• What you have to do:
Using the material that follows, output exactly the lines from the one containing "satins booki (225, 717)" through the one containing "July 13, 2011 at 5:47 PM (260, 1025)", with both ends kept.

• Given data:
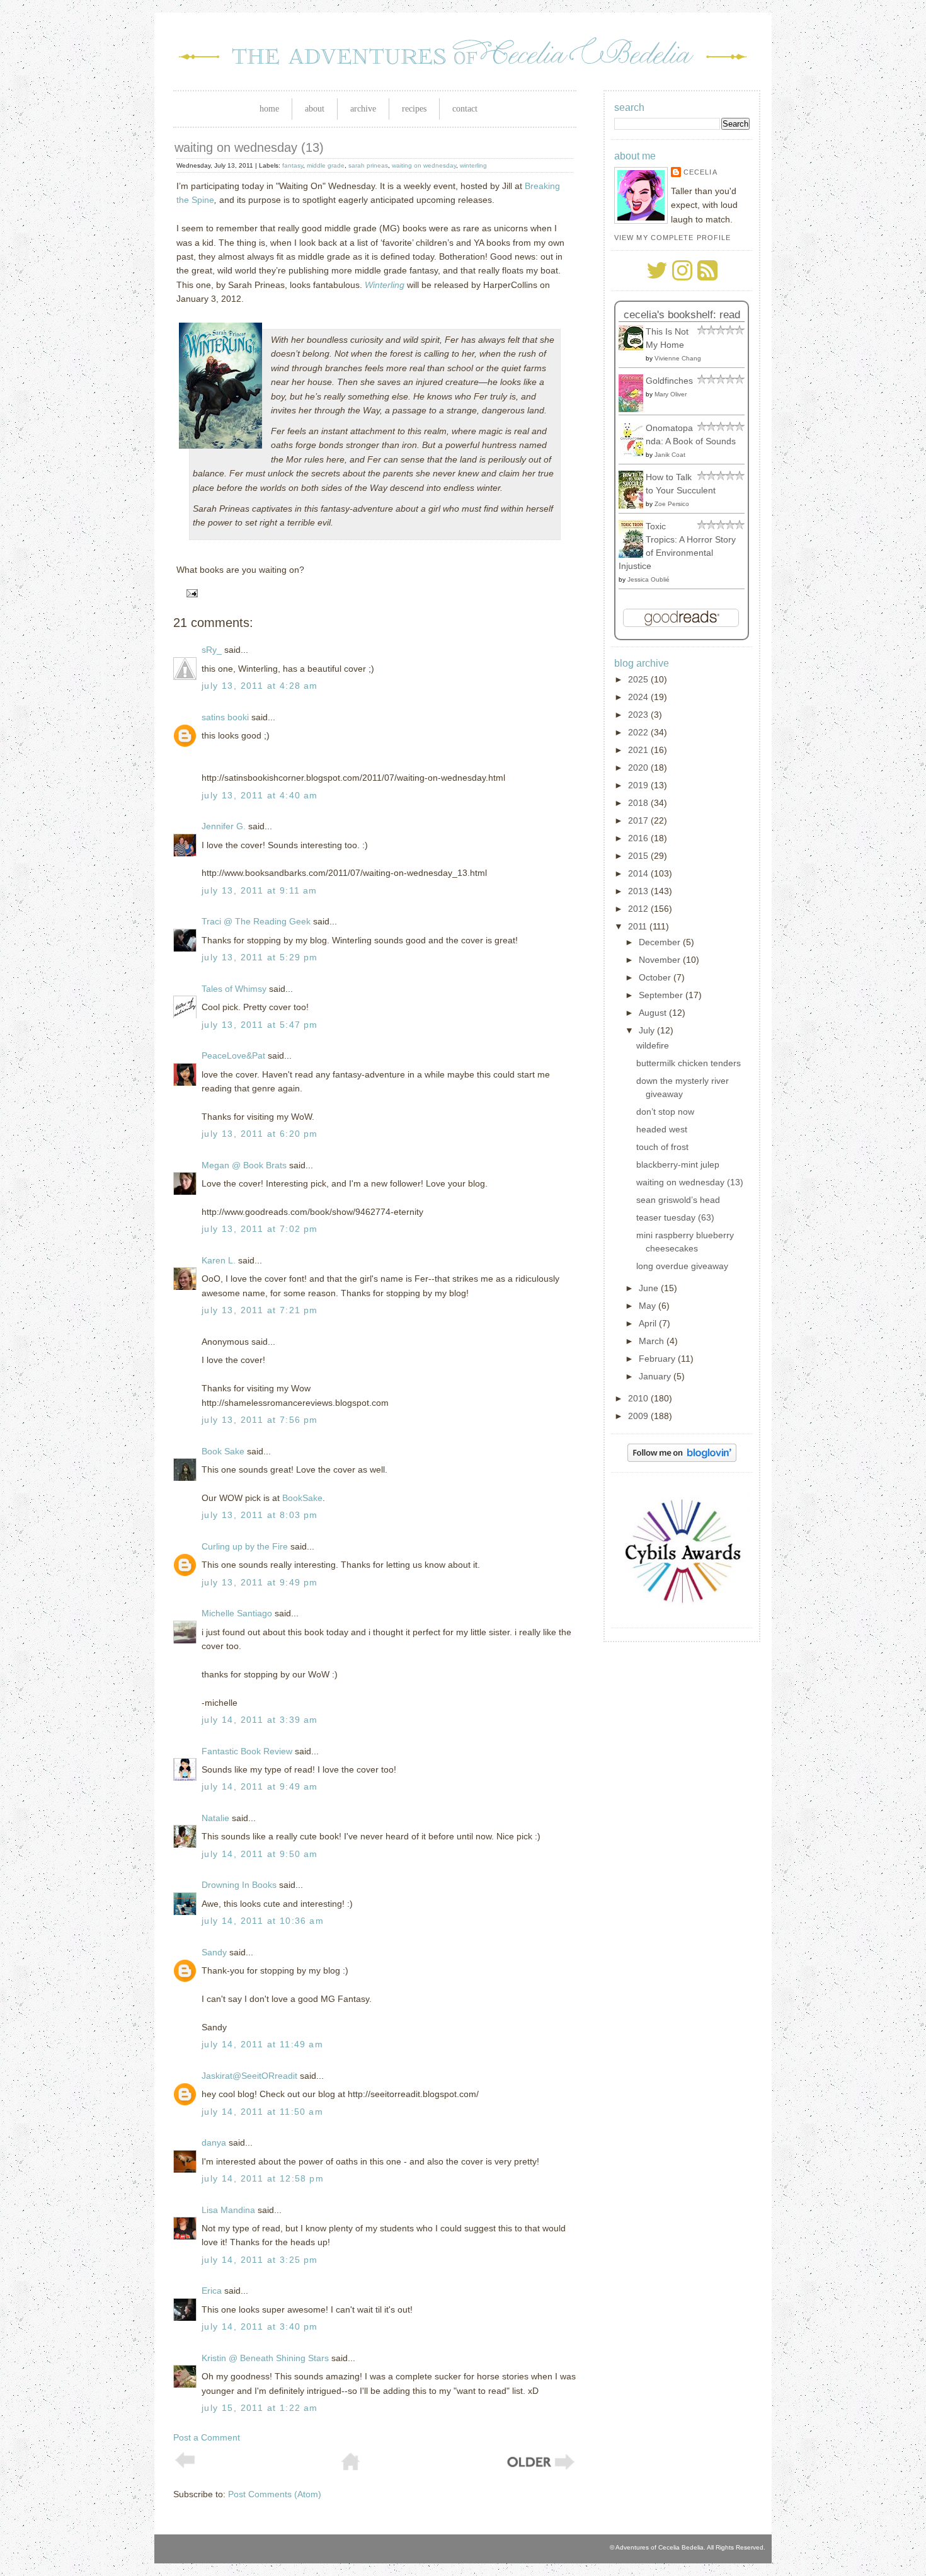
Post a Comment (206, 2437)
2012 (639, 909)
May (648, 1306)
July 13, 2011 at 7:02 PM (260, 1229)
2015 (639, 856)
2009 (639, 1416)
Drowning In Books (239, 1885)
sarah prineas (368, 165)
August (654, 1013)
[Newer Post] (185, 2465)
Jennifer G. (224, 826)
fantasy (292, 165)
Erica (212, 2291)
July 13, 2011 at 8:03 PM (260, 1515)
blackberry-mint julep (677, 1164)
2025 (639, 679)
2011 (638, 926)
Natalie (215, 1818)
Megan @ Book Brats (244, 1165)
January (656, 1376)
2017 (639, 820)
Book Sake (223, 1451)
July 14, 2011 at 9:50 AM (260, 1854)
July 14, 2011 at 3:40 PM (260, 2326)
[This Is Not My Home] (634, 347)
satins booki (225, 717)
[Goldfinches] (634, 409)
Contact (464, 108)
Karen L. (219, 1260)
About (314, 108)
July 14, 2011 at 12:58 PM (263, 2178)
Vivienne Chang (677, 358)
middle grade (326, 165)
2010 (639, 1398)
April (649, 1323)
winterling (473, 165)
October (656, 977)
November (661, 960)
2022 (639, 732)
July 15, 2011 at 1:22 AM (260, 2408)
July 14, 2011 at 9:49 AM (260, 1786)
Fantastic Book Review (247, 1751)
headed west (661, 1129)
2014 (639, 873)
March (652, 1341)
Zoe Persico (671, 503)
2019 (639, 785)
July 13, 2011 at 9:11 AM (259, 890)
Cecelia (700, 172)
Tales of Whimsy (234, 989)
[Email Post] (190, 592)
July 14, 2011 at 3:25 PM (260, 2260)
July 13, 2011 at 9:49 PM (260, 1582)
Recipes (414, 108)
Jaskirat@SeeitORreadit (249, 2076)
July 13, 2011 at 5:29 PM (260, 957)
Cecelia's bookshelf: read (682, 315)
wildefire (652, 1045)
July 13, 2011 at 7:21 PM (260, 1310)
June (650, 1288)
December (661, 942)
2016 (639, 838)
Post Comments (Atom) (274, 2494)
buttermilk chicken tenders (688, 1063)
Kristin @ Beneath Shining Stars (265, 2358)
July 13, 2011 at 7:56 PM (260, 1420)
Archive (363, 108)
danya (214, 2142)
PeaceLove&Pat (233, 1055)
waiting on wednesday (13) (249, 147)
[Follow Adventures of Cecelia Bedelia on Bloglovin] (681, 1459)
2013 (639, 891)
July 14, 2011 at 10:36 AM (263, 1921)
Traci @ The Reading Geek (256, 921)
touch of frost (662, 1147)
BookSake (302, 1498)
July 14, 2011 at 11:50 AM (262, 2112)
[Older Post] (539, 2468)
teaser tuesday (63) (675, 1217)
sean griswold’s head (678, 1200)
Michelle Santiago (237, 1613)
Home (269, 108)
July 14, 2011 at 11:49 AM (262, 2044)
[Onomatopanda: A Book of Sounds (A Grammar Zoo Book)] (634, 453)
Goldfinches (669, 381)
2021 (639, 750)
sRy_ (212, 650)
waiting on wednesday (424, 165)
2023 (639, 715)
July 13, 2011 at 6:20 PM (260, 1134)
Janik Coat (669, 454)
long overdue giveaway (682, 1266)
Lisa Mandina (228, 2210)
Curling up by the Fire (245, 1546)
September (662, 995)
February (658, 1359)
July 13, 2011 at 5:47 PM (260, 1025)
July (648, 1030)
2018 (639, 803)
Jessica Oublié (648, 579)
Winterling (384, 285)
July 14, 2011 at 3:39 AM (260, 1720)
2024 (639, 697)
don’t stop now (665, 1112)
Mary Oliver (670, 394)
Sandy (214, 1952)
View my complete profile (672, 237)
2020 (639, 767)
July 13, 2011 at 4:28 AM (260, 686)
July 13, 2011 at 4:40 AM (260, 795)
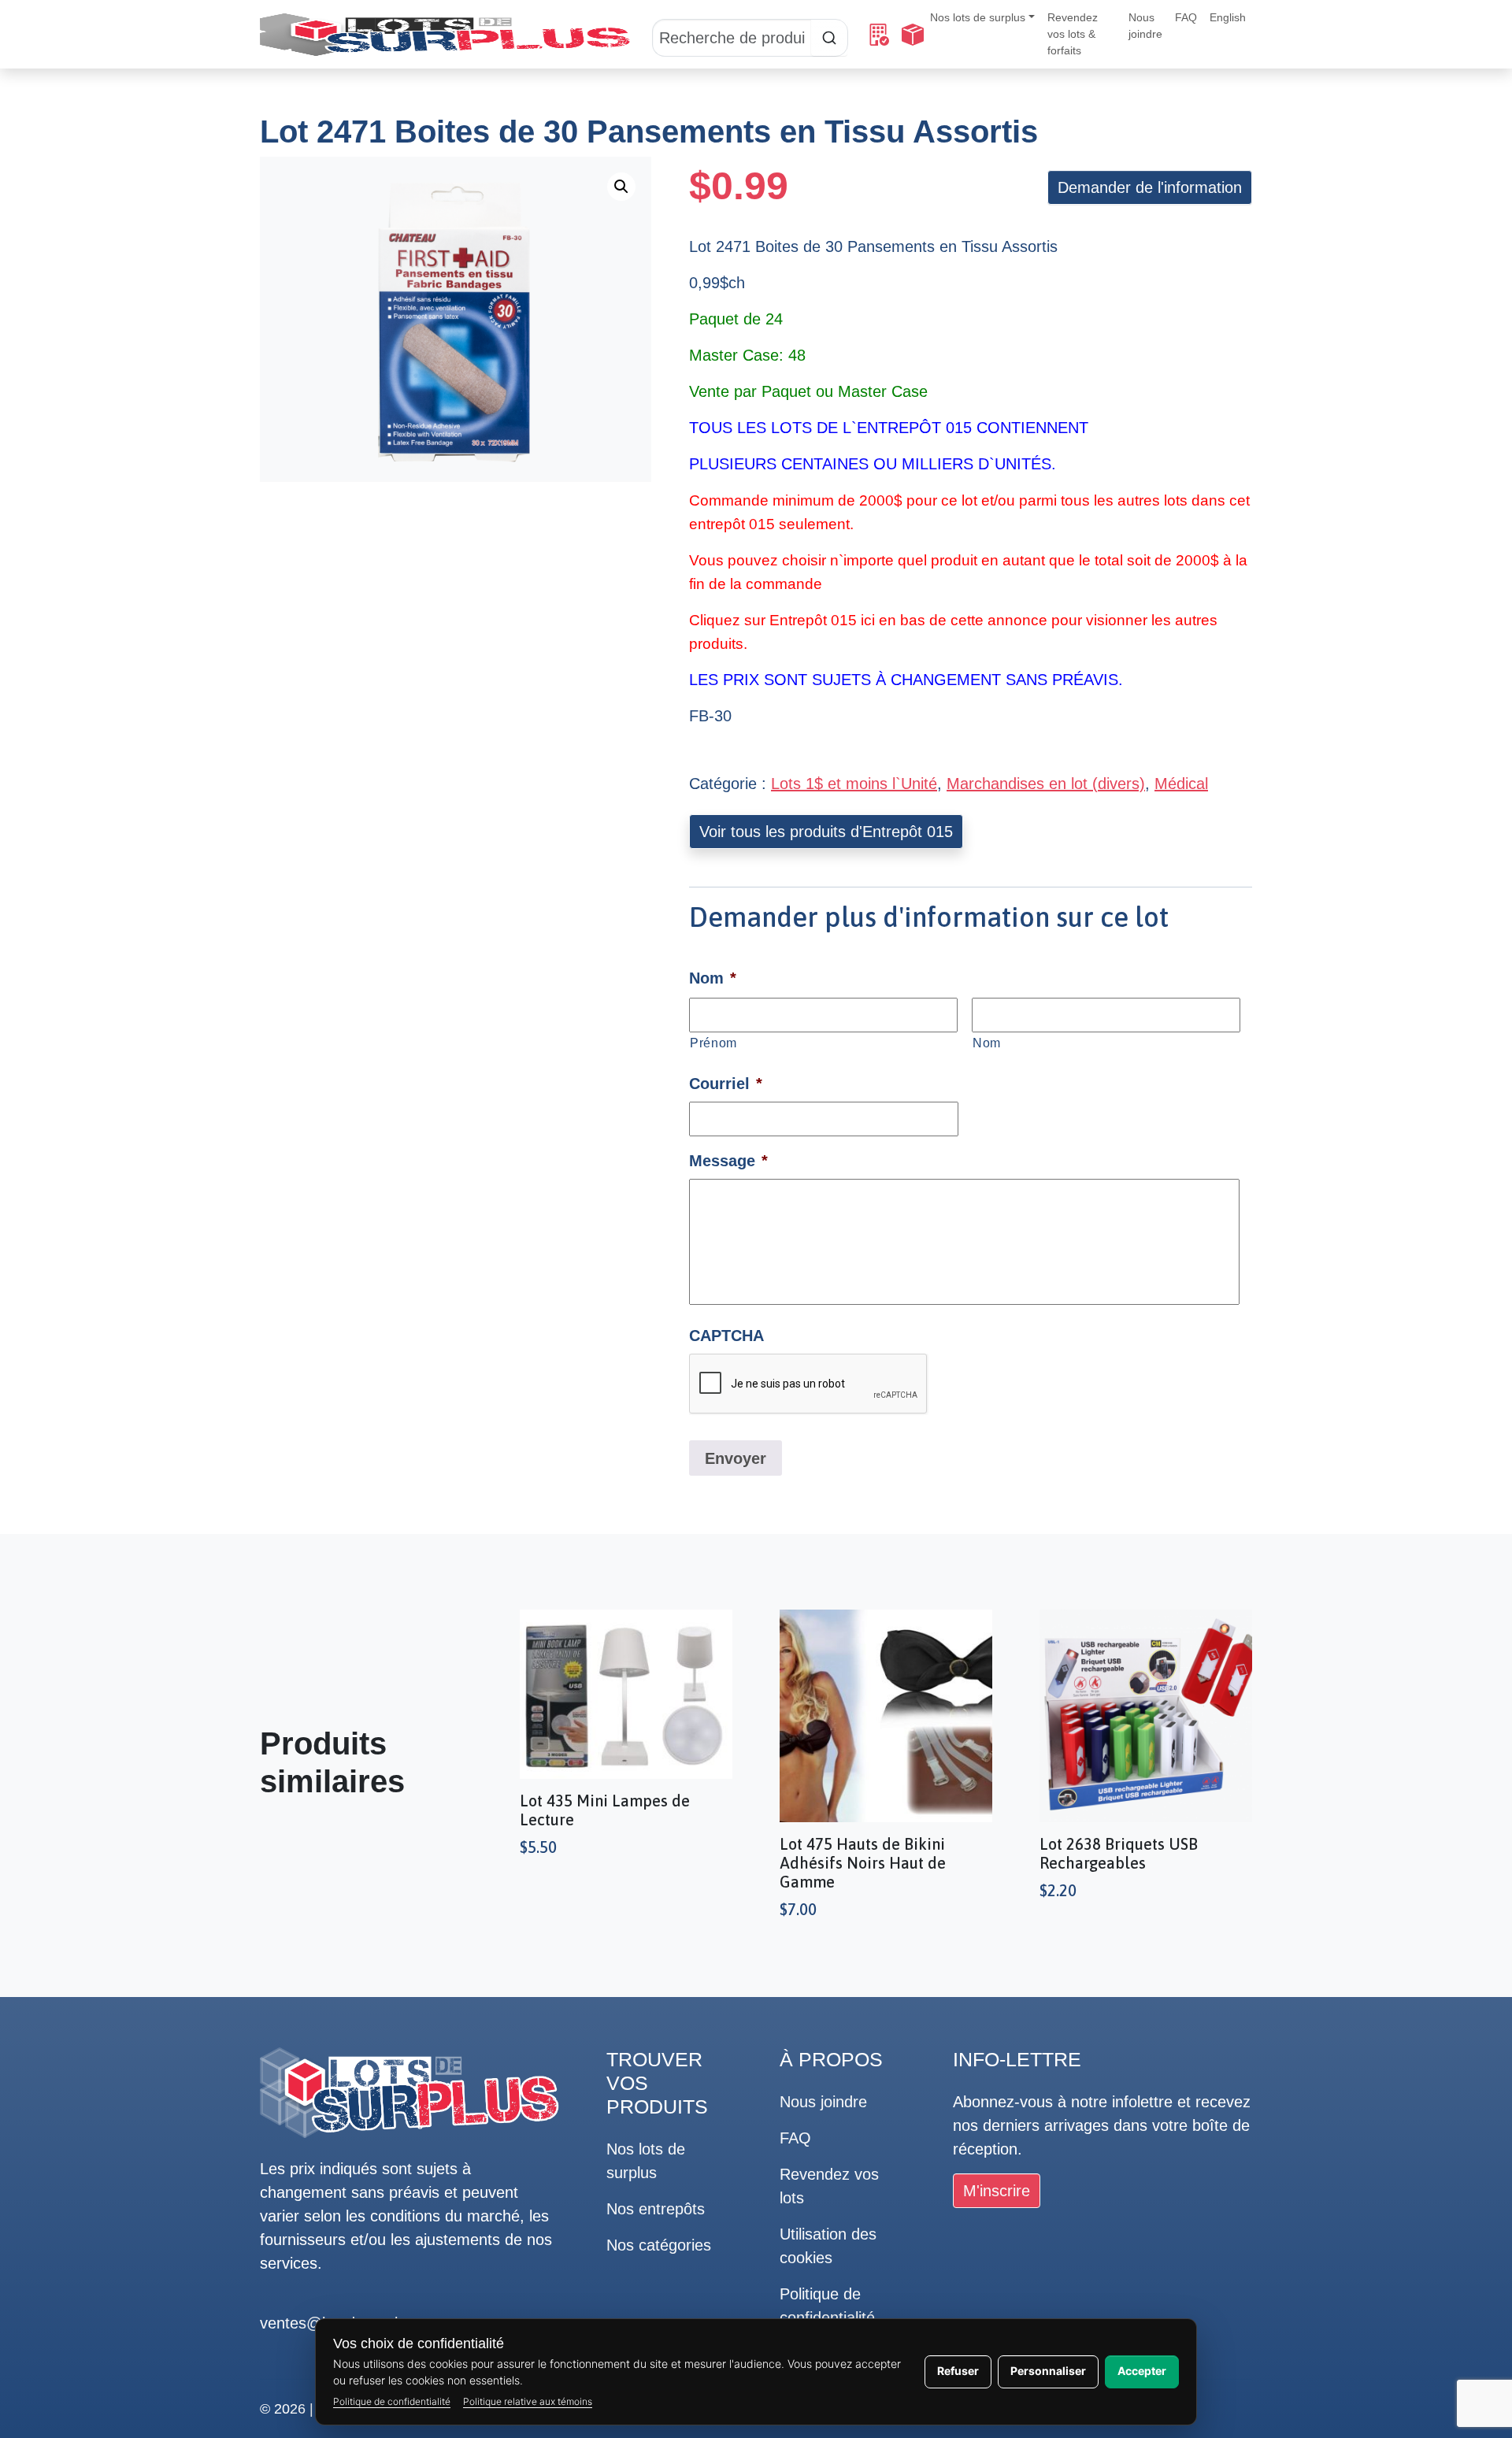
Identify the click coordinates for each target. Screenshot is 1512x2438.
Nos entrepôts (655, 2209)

• Answer box:
satins booki (225, 717)
[Goldfinches] (634, 409)
Contact (464, 108)
Karen L. (219, 1260)
About (314, 108)
July 14, 2011 at 12:58 PM (263, 2178)
Vivienne Chang (677, 358)
middle grade (326, 165)
2010 (639, 1398)
April (649, 1323)
winterling (473, 165)
October (656, 977)
November (661, 960)
2022 (639, 732)
July 15, 2011 at 1:22 AM (260, 2408)
July 14, 2011 at 9:49 AM (260, 1786)
Fantastic Book Review (247, 1751)
headed west (661, 1129)
2014 (639, 873)
March (652, 1341)
Zoe Persico (671, 503)
2019 (639, 785)
July 13, 2011 at 9:11 AM (259, 890)
Cecelia (700, 172)
Tales of Whimsy (234, 989)
[Email Post] (190, 592)
July 14, 2011 at 3:25 PM (260, 2260)
July 13, 2011 at 9:49 PM (260, 1582)
Recipes (414, 108)
Jaskirat@SeeitORreadit (249, 2076)
July 13, 2011 at 5:29 PM (260, 957)
Cecelia's bookshelf: read (682, 315)
wildefire (652, 1045)
July 13, 2011 at 7:21 PM (260, 1310)
June (650, 1288)
December (661, 942)
2016 (639, 838)
Post Comments (Atom) (274, 2494)
buttermilk chicken tenders (688, 1063)
Kristin @ Beneath Shining Stars (265, 2358)
July 13, 2011 at 7:56 PM (260, 1420)
Archive (363, 108)
danya (214, 2142)
PeaceLove&Pat (233, 1055)
waiting on wednesday (13) (249, 147)
[Follow Adventures of Cecelia Bedelia on Bloglovin] (681, 1459)
2013 (639, 891)
July 14, 2011 at 10:36 AM (263, 1921)
Traci @ The Reading Geek (256, 921)
touch of frost (662, 1147)
BookSake (302, 1498)
July 14, 2011 at 11:50 AM (262, 2112)
[Older Post] (539, 2468)
teaser tuesday (63) (675, 1217)
sean griswold’s head (678, 1200)
Michelle Santiago (237, 1613)
Home (269, 108)
July 14, 2011 at 11:49 AM (262, 2044)
[Onomatopanda: A Book of Sounds (A Grammar Zoo Book)] (634, 453)
Goldfinches (669, 381)
2021 (639, 750)
sRy_ (212, 650)
waiting on wednesday (424, 165)
2023 (639, 715)
July 13, 2011 at 6:20 PM (260, 1134)
Janik Coat (669, 454)
long overdue giveaway (682, 1266)
Lisa Mandina (228, 2210)
Curling up by the Fire (245, 1546)
September (662, 995)
February (658, 1359)
July 13, 2011 at 5:47 PM (260, 1025)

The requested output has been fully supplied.